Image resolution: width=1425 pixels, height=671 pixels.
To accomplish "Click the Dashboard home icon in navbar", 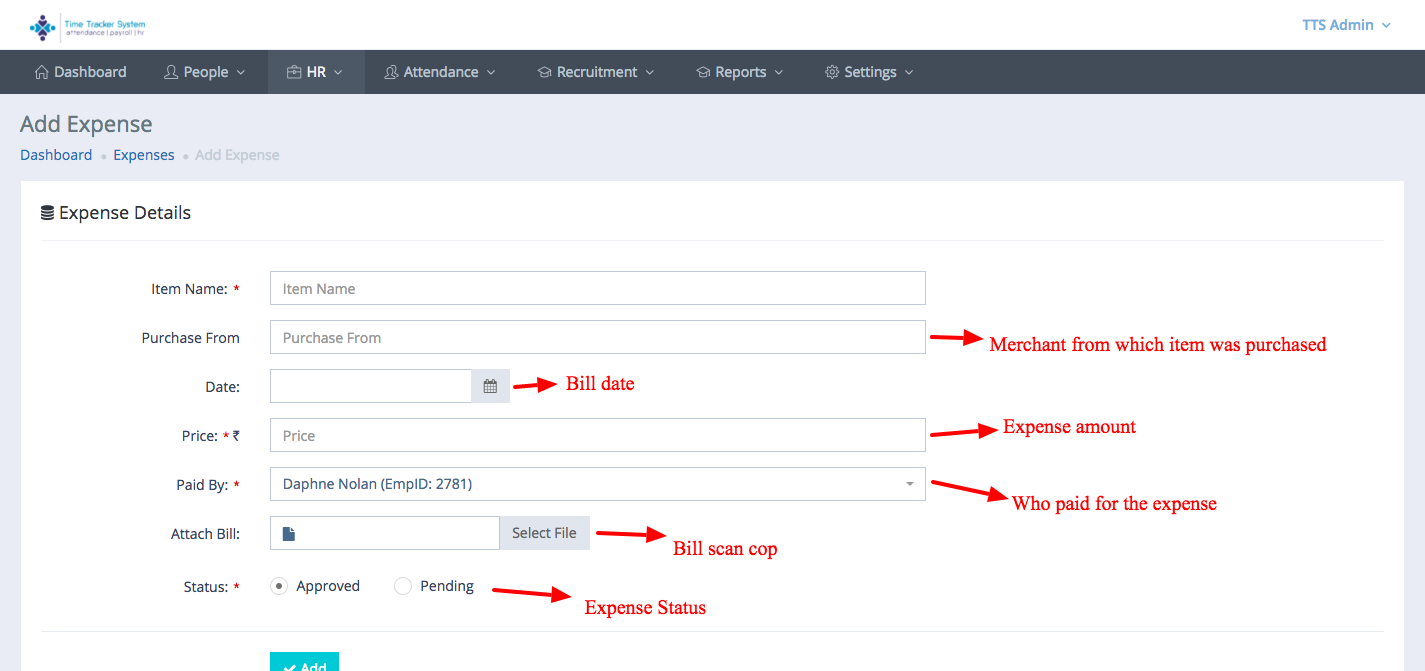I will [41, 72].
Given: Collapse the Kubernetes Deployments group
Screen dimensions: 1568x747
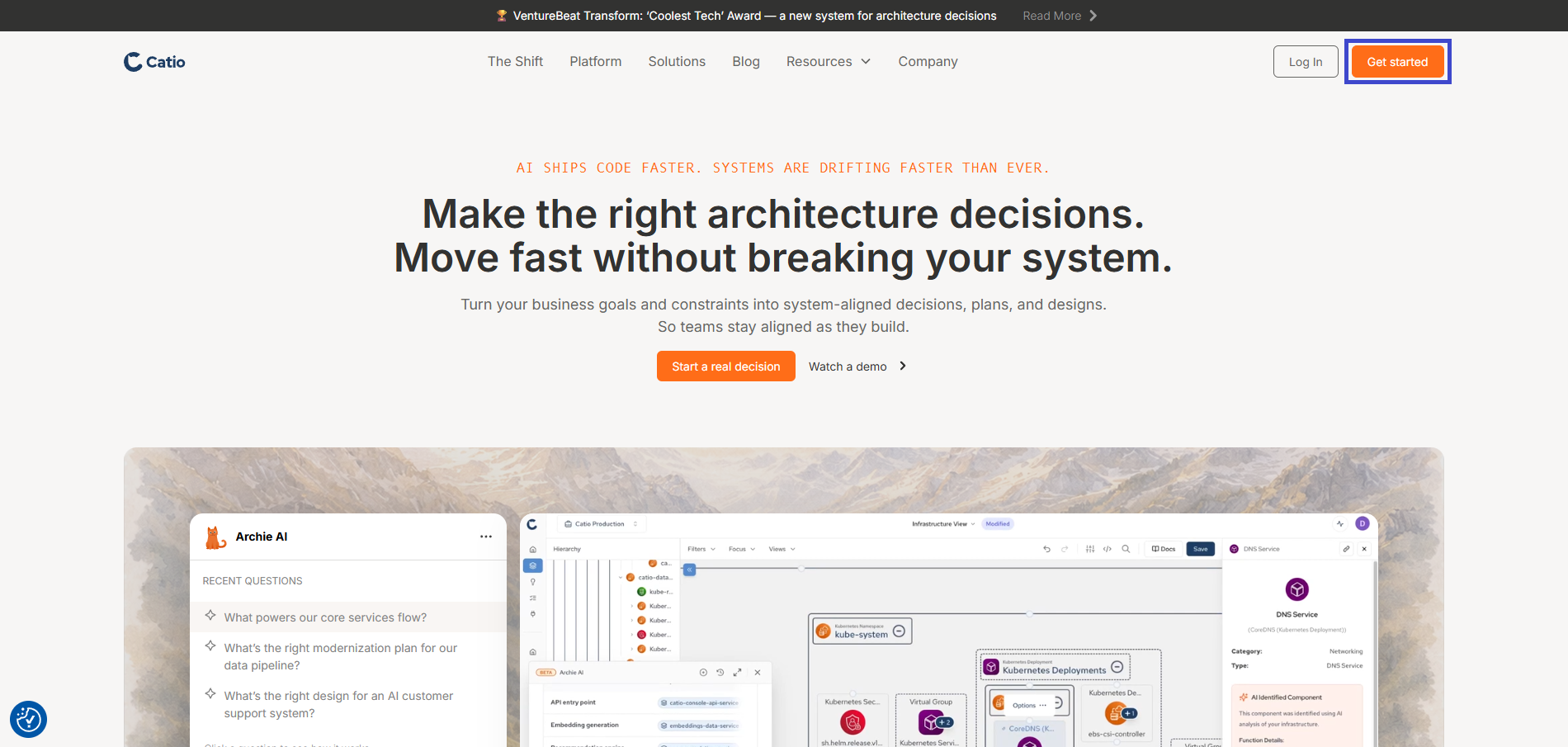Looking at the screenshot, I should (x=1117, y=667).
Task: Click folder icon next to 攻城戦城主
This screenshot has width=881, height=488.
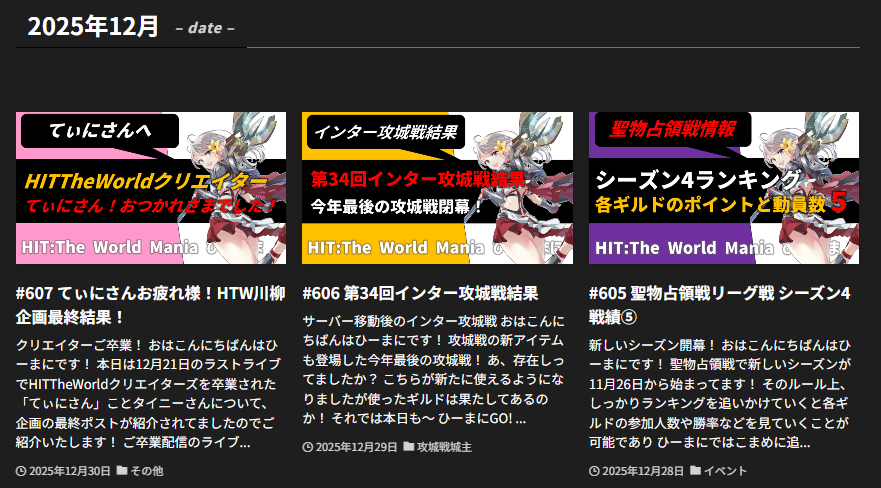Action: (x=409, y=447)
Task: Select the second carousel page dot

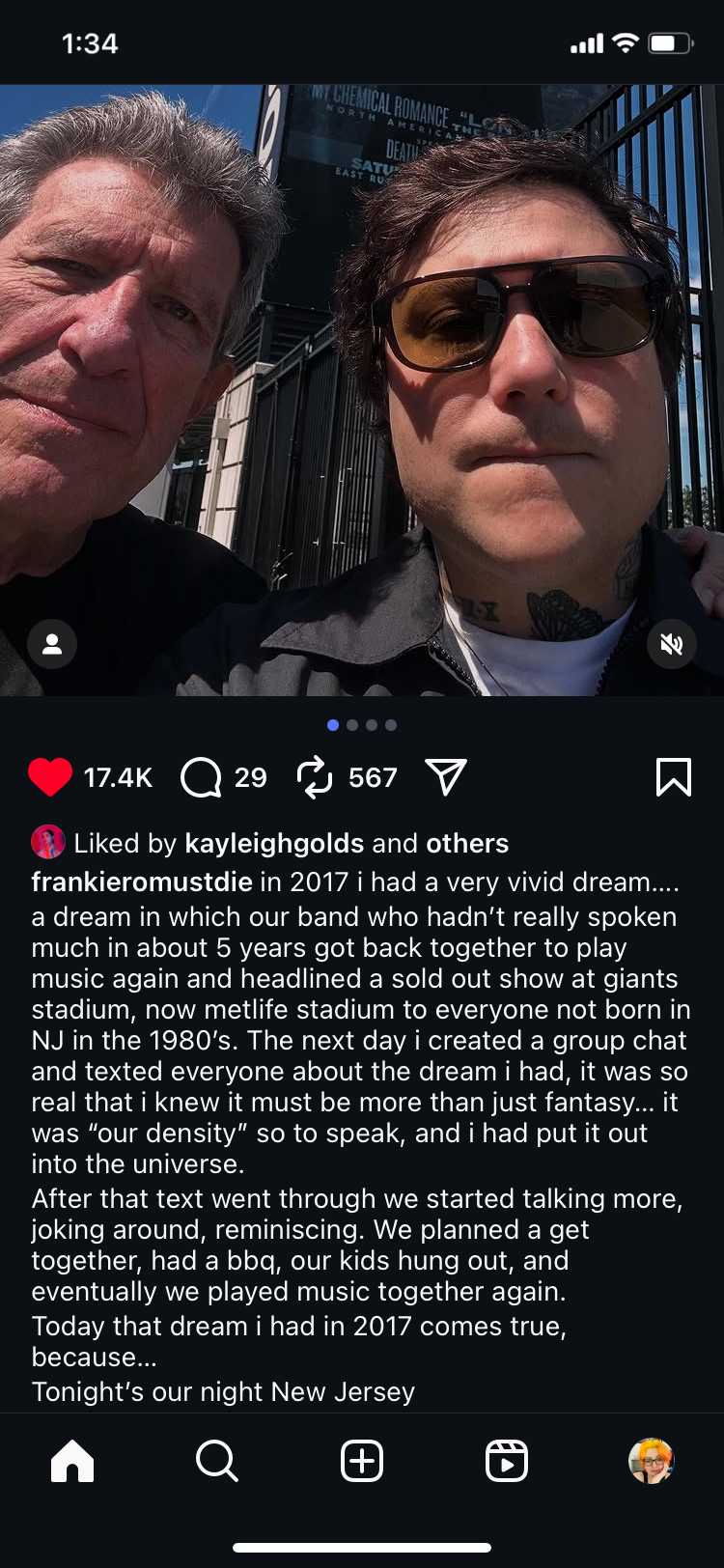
---
Report the number of lines in the listing where the string "Task" appears, and nothing besides.

Finished exercise
2